Objective: To define the influence of dietary salt intake on the antihypertensive effect of slow-release verapamil 240 mg once a day in a population with mild-to-moderate essential hypertension.
Design: Parallel, randomized, multicentre study.
Methods: Patients were advised to follow a moderately low salt diet (Low-salt group). After a 2-week run-in period, those patients with 24-h urinary sodium excretion (UNa) < or = 120 mmol/day and a diastolic blood pressure (DBP) between 90 and 114 mmHg were randomly assigned to verapamil + Low-salt or verapamil + unrestricted-salt diet (High-salt group) for 28 days. Compliance with diets was defined as Low-salt UNa < or = 120 mmol/day and High-salt UNa > 120 mmol/day with UNa increased by > or = 60 mmol/day over the level attained at the end of the run-in period.
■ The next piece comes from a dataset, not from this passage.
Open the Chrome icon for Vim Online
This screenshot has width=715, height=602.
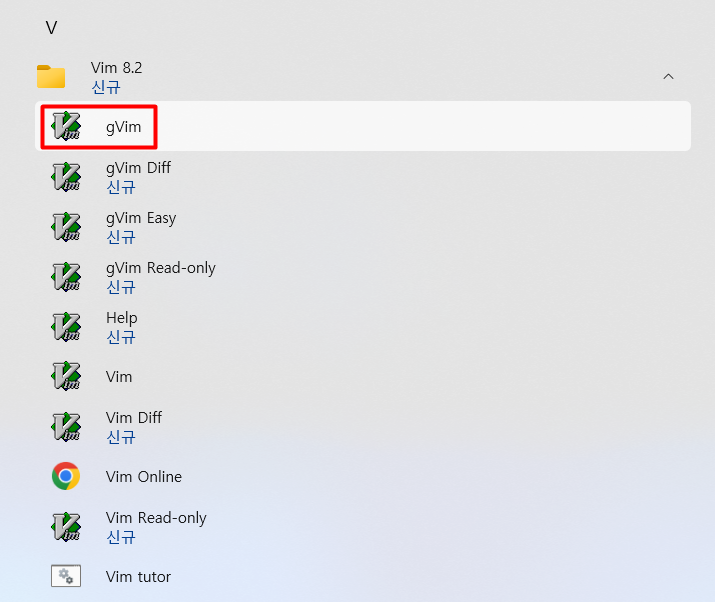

Results: Significant reductions in mean systolic blood pressure (SBP) and DBP were found in both the Low-salt (n = 235) and High-salt (n = 183) groups. The therapeutic goal (DBP < 90 mmHg) was achieved in 38.3% of patients in the Low-salt and 44.8% of patients in the High-salt group. Office blood pressure results were confirmed by ambulatory 24-h blood pressure monitoring in a subsample of patients. Verapamil reduced mean blood pressure throughout the nycthemeral cycle without any significant difference between the two groups.
Conclusion: The restriction in sodium intake does not have an additive effect on the antihypertensive effect of the slow-channel calcium antagonist verapamil.